To Americans, freedom is "nobody telling you what to do." There are many examples, but I think the best explanation of the American perspective is Dennis Leary's monologue from the 1993 movie Demolition Man.
"I want high cholesterol. I want to eat bacon, butter and buckets of cheese, okay? I want to smoke a Cuban cigar the size of Cincinnati in a non-smoking section. I wanna run through the streets naked with green Jello all over my body reading Playboy magazine. Why? Because I suddenly might feel the need to." [Source]To Germans, however, this take on freedom can only come from a person who has never suffered *real* deprivation. Their perspective on freedom is closer to that of Franklin Roosevelt, as put forth in his January 1941 State of the Union address.
In it, Roosevelt spoke of Four Freedoms: freedom of speech, freedom of worship, freedom from want, and freedom from fear. Roosevelt was speaking to a generation that was intimately familiar with deprivations of that sort, but the Germans' memories of those hardships are more recent than ours.
And this is the problem with the Edgar Friendly character -- here is a man who is reduced to stealing food to avoid eating rats, yet who talks of freedom from 1990s PC "tyranny" as if those problems were somehow analogous. The diatribe resonated with the audience, but it was not the perspective of anyone who has *really* experienced hunger. (For that, I recommend reading either about Al Capone's soup kitchens or the book "Aquariums of Pyongyang").

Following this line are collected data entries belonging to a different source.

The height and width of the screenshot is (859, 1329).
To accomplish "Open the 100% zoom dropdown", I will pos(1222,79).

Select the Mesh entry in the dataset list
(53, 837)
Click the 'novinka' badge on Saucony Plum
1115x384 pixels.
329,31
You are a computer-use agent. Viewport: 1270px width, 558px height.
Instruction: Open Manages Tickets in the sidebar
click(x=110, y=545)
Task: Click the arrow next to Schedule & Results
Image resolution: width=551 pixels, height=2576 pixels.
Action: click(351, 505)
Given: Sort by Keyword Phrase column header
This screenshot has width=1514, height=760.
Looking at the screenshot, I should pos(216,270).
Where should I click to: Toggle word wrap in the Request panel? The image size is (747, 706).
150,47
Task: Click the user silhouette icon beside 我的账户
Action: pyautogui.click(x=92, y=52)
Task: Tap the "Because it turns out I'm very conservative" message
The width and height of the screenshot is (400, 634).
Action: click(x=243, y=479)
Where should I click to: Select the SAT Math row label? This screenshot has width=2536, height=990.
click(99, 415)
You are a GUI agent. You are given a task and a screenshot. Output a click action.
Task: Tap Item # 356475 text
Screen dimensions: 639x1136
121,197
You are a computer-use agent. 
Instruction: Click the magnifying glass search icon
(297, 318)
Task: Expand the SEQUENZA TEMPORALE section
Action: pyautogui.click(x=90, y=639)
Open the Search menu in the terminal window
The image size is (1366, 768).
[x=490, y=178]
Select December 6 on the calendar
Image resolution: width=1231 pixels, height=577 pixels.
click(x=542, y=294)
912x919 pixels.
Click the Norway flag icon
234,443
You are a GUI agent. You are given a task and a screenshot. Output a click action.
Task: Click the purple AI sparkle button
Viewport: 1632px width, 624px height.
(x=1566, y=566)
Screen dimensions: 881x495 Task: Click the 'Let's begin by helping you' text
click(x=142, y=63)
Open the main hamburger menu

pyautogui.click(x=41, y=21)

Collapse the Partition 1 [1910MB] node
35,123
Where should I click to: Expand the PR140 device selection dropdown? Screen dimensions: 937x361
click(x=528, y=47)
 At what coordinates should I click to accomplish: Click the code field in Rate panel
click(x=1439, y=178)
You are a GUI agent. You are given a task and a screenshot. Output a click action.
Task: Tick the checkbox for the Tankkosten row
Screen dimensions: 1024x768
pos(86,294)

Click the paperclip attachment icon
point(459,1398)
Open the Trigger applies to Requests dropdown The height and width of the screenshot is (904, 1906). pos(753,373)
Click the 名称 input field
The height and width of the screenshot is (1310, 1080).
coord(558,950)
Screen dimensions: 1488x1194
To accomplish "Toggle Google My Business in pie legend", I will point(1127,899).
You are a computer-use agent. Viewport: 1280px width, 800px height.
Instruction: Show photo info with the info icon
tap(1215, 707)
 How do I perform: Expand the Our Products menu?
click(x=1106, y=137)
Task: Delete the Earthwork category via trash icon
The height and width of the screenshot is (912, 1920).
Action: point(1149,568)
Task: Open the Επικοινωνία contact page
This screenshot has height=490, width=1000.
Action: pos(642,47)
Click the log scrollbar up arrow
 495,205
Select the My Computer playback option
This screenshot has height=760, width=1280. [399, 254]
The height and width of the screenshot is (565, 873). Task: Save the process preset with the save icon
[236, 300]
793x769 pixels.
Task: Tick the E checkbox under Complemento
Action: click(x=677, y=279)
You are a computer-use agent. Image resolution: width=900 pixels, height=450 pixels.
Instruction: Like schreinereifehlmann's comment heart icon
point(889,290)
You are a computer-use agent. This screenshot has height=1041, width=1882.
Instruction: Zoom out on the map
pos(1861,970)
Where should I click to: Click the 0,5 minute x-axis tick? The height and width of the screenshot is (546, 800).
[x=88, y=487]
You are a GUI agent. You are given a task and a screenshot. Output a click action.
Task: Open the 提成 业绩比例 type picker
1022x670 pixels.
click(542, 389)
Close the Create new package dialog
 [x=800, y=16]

To Germans, the American version of freedom seems more like "anomie," the complete absence of guiding principles, responsibilities, or constraints. It is a shallow kind of freedom, and strikes them as a bit immature.To Americans, the German preference for order and affinity for rules is oppressive, but it reflects a worldview that places greater value on social awareness and consideration. So while I do kinda think traffic signs for a buffet line are a bit excessive...
...I can at least recognize and appreciate what compels them to think they are necessary.